About this exercise
Please restate the data that follows, leaving every word in place.

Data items
◆ ◆ ◆ ◆ ◆ ◆ ◆
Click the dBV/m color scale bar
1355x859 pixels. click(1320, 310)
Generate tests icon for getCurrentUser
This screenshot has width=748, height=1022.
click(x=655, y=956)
◆ ◆ ◆ ◆ ◆ ◆ ◆
Solution to this exercise
Click the dBV/m color scale bar
1355x859 pixels. click(1320, 310)
Generate tests icon for getCurrentUser
This screenshot has width=748, height=1022.
click(x=655, y=956)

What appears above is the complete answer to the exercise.